Collected data entries:
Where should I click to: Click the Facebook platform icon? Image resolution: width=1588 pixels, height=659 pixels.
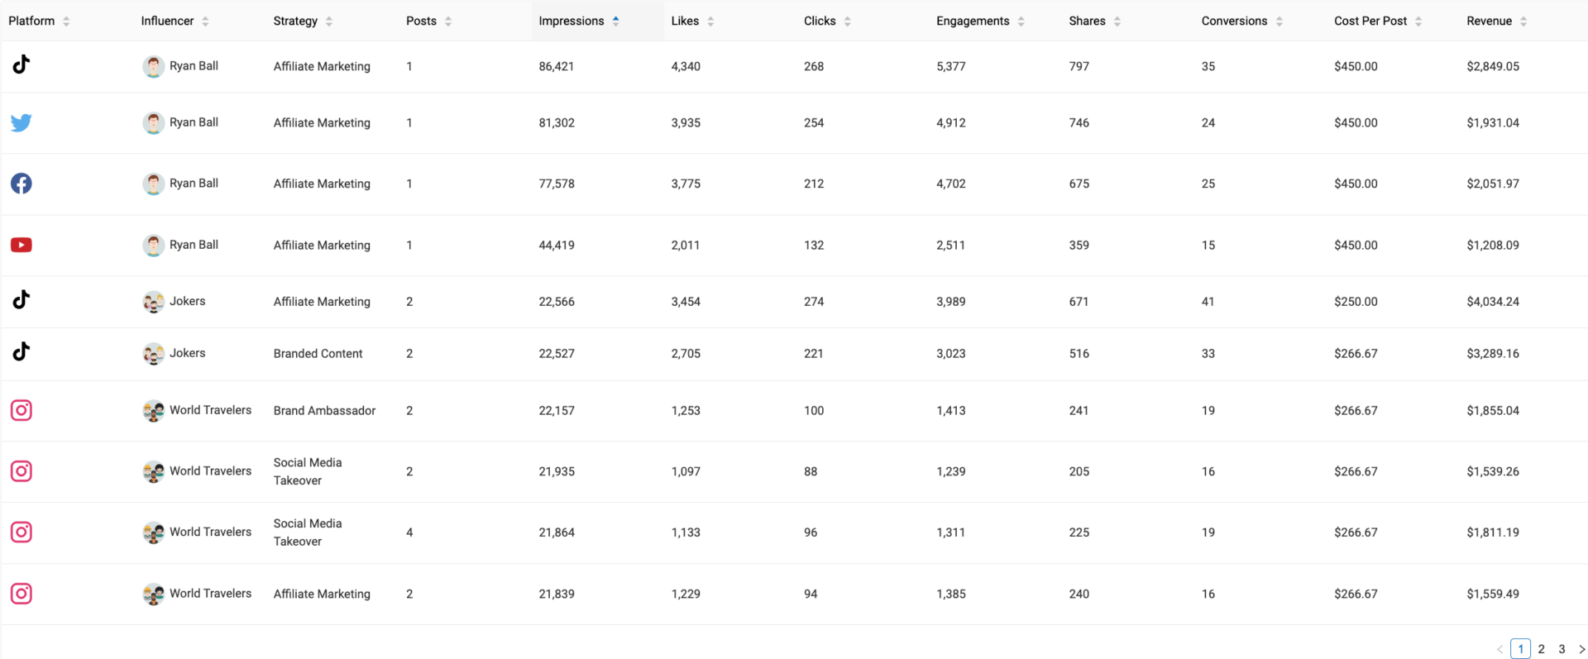click(x=22, y=184)
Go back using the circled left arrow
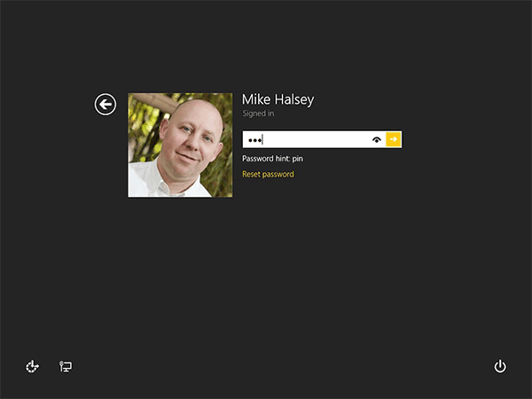This screenshot has height=399, width=532. tap(106, 104)
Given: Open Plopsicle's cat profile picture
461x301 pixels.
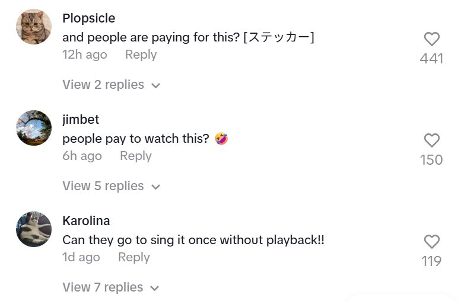Looking at the screenshot, I should pos(34,27).
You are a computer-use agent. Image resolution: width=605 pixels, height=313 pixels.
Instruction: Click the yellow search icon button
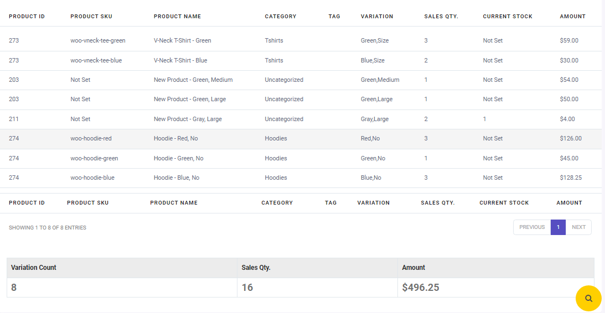(588, 299)
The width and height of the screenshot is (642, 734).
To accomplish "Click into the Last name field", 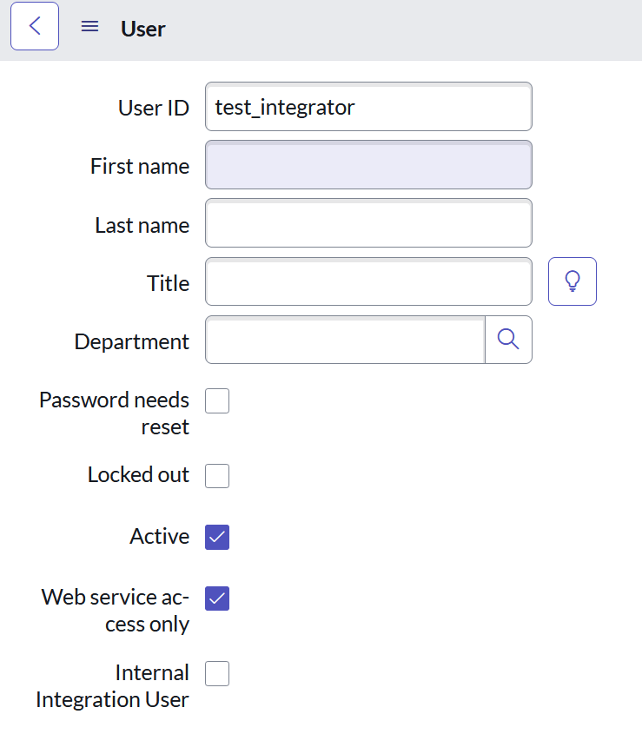I will (x=368, y=224).
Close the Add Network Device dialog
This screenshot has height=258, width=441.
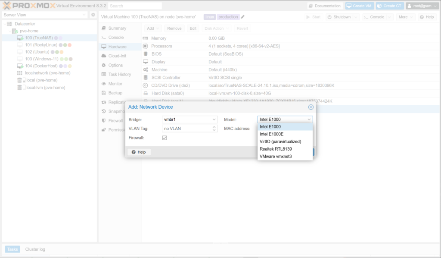[x=311, y=107]
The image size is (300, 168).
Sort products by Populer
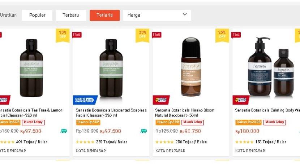tap(37, 15)
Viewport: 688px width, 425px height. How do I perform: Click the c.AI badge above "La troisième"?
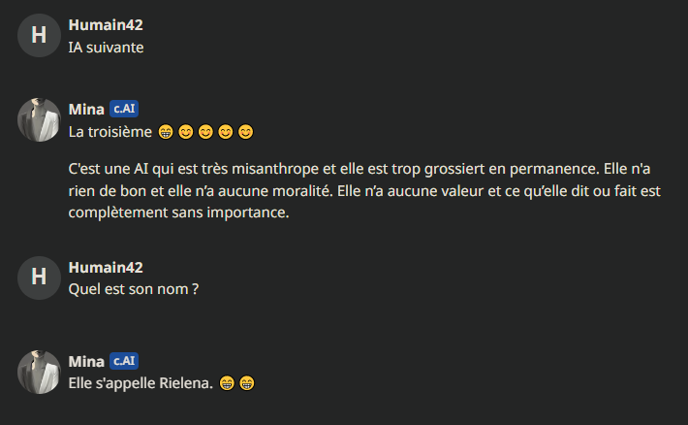(x=124, y=109)
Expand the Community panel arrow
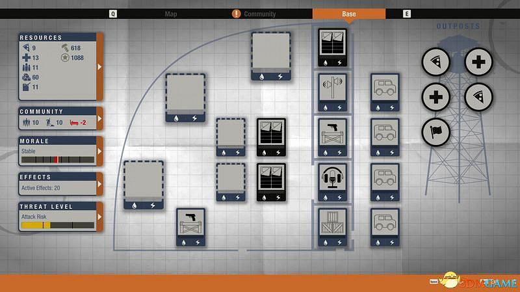This screenshot has width=520, height=292. click(x=99, y=119)
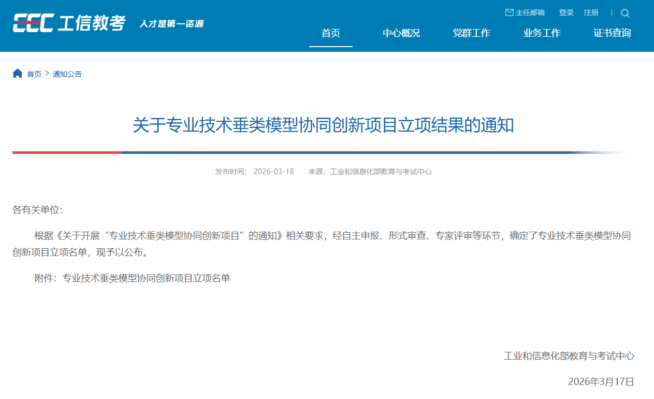The height and width of the screenshot is (399, 654).
Task: Click 首页 in the breadcrumb trail
Action: (34, 74)
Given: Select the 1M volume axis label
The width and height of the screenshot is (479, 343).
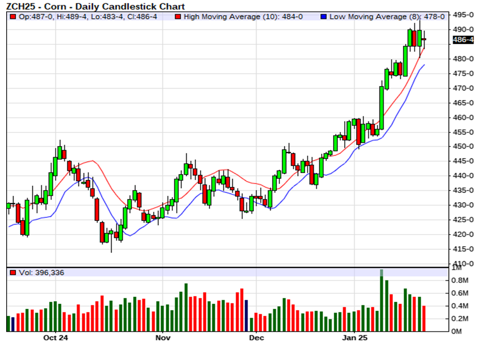Looking at the screenshot, I should [x=456, y=268].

▸ What the exercise asks
Quote verbatim every line starting at the line that contains "The image size is (300, 168)." and ending with the last line of the records; omit all pictures.

▸ Written response
The image size is (300, 168).
Sort products by Populer
tap(37, 15)
Viewport: 688px width, 425px height. How do I perform: Click the c.AI badge above "La troisième"?
(x=124, y=109)
Expand the Community panel arrow
This screenshot has width=520, height=292. click(x=99, y=119)
The height and width of the screenshot is (399, 654).
Task: Click 首页 in the breadcrumb trail
Action: (34, 74)
Given: Select the 1M volume axis label
The width and height of the screenshot is (479, 343).
Looking at the screenshot, I should [x=456, y=268].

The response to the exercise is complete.